Incomplete Rollback

42 views
Skip to first unread message

Michael Sinnott

unread,
Sep 26, 2014, 10:07:48 AM9/26/14
to nginn-me...@googlegroups.com
Hi, 

I have a long running message handler, at the end of which, I perform a CurrentMessageBus.Reply. I have noticed a System.Transactions.TransactionException: The operation is not valid for the state of the transaction. ---> System.TimeoutException: Transaction Timeout. This has rolled back the handler and marked it to retry but I noticed that the reply message was successfully placed onto the queue anyway.

This has caused duplications further down the process as the original failed message retried. 

Do you have any suggestions as to what may have caused this?

Cheers, 

Mike

Rafal Gwizdala

unread,
Sep 26, 2014, 10:52:42 AM9/26/14
to nginn-me...@googlegroups.com
Mike, can you show some code that reproduces that? Is the behavior consistent, I mean does the reply message get sent every time even if the transaction is rolled back? Are you sure your code runs inside TransactionScope? AFAIK no inserts should be performed at all before the transaction is commited (because nginn-messagebus caches outgoing messages until transaction commit), that's why I find this strange.

R

--
You received this message because you are subscribed to the Google Groups "nginn-messagebus" group.
To unsubscribe from this group and stop receiving emails from it, send an email to nginn-messageb...@googlegroups.com.
To post to this group, send email to nginn-me...@googlegroups.com.
Visit this group at http://groups.google.com/group/nginn-messagebus.

Michael Sinnott

unread,
Sep 26, 2014, 10:57:38 AM9/26/14
to nginn-me...@googlegroups.com
Hi Rafal, 

We are not doing anything with TransactionScopes ourselves and we have not tried to manually rollback the transaction. We have only noticed the timeout exception once and we can't get it to timeout on demand, so can't say if it consistent or not. I'll try and write something to reproduce this but it is hard as it does not timeout every time. 

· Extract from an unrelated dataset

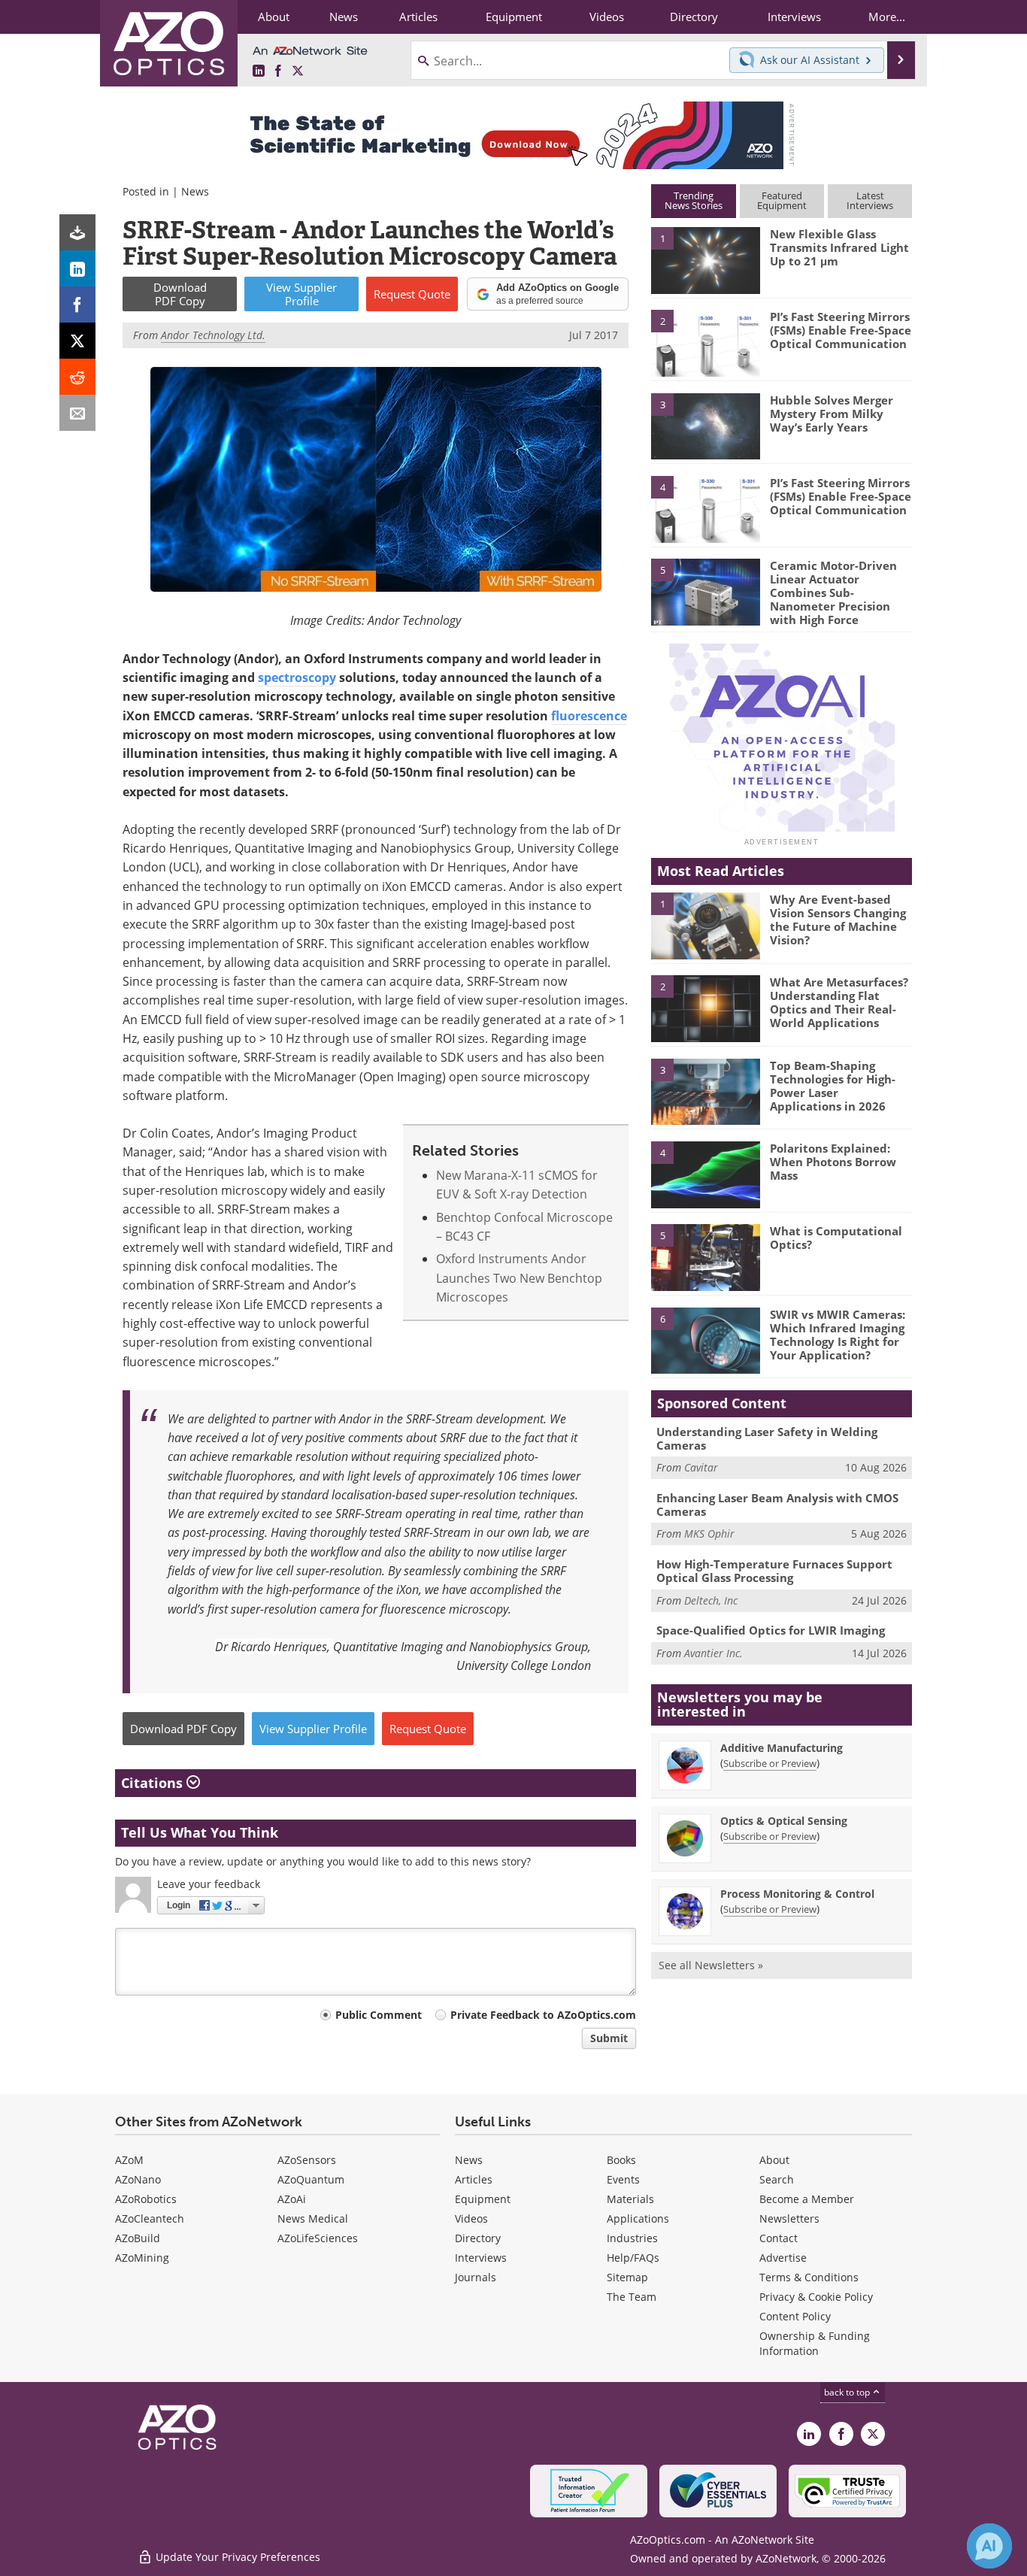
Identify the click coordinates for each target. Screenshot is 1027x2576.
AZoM (129, 2160)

I'll be in touch when I have something you can look at. 

Cheers, 

Mike

Michael Sinnott

unread,
Sep 29, 2014, 7:51:32 AM9/29/14
to nginn-me...@googlegroups.com
Hi Rafal, 

I have attached a sample app which demonstrates an issue we have found. It is not the same as above but I will try my best to explain it. 

We have a long running message which is being dealt with by Thread 1. The handler, which deals with this message, has some custom code to log that an action has timed out. There was a bug in our code which allowed this message on Thread 1 to eternally keep trying up until the transaction timed out. The transaction timeout was set to 10 Minutes using the following in the message bus config - .SetReceiveTransactionTimeout(TimeSpan.FromMinutes(10)).

Looking through the logs, we notice that after 10 minutes, Thread 2 has picks up the same message while Thread 1 is still processing it. Thread 2, then completes successfully first and marks the message down as a success. However, Thread 1 now fails (nginn rolls back correctly) and marks the message as a Retry over writing the Success ('X') from Thread 2 and at a later time a new thread then picks up the message and successfully processes it again. 

We end up with 2 responses for 1 message. This, as well as a few bugs in our code, caused us the duplications. 

We think the message shouldn't have been given to a new thread as it was already being processed by another thread and if the 2nd thread is successful, the 1st thread should not mark it down to retry. 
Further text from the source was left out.